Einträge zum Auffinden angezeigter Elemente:
________
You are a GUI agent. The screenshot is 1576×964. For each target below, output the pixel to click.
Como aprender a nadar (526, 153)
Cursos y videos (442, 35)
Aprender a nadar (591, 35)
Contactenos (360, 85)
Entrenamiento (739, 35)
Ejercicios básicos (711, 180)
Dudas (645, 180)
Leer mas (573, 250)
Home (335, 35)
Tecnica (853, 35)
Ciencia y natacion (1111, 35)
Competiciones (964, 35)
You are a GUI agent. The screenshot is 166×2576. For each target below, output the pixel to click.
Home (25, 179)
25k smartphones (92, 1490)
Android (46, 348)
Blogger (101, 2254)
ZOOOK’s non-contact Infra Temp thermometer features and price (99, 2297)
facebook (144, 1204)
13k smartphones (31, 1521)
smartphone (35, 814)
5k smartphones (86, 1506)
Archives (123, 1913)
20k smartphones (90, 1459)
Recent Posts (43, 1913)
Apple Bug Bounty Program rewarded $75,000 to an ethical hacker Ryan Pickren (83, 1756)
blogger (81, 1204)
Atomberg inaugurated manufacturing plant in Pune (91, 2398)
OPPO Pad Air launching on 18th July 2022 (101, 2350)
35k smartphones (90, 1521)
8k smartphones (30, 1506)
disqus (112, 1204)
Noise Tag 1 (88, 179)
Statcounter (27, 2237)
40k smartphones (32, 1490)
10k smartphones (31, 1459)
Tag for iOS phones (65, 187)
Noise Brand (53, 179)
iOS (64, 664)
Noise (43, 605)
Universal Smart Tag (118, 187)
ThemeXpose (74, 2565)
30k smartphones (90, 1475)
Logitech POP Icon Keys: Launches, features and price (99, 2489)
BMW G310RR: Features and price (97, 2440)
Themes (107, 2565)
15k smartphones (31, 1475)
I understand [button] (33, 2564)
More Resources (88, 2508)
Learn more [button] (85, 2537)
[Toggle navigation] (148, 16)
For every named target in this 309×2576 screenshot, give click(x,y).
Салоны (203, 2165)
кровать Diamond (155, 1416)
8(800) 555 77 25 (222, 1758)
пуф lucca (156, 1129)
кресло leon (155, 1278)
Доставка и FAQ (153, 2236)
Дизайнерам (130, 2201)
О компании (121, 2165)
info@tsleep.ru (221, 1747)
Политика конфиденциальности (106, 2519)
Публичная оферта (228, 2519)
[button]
________
● Die Aufgabe:
Schreib die Zeilen von der Zeile mit "OPPO Pad Air" bis zum Ende der Einträge noch einmal ab, die Anweisungen eingeschlossen. Addiere dabei zu jeder Zahl in den Koordinaten der Antworten 124.

● Lösung:
OPPO Pad Air launching on 18th July 2022 (225, 2474)
35k smartphones (214, 1645)
8k smartphones (154, 1630)
disqus (236, 1328)
Noise Tag 1 (212, 303)
Statcounter (151, 2361)
40k smartphones (156, 1614)
10k smartphones (155, 1583)
Tag for iOS phones (189, 311)
Noise Brand (177, 303)
iOS (188, 788)
Noise (167, 729)
Universal Smart Tag (242, 311)
ThemeXpose (198, 2689)
30k smartphones (214, 1599)
Logitech POP Icon Keys: Launches, features and price (223, 2613)
BMW G310RR: Features and price (221, 2564)
Themes (231, 2689)
15k smartphones (155, 1599)
I understand [button] (157, 2688)
More Resources (212, 2632)
Learn more [button] (209, 2661)
[Toggle navigation] (272, 140)
For every named target in this 309×2576 screenshot, give click(x,y).
Салоны (327, 2289)
кровать Diamond (279, 1540)
8(800) 555 77 25 (346, 1882)
пуф lucca (280, 1253)
кресло leon (279, 1402)
Доставка и FAQ (277, 2360)
Дизайнерам (254, 2325)
О компании (245, 2289)
info@tsleep.ru (345, 1871)
Политика конфиденциальности (230, 2643)
Публичная оферта (352, 2643)
[button]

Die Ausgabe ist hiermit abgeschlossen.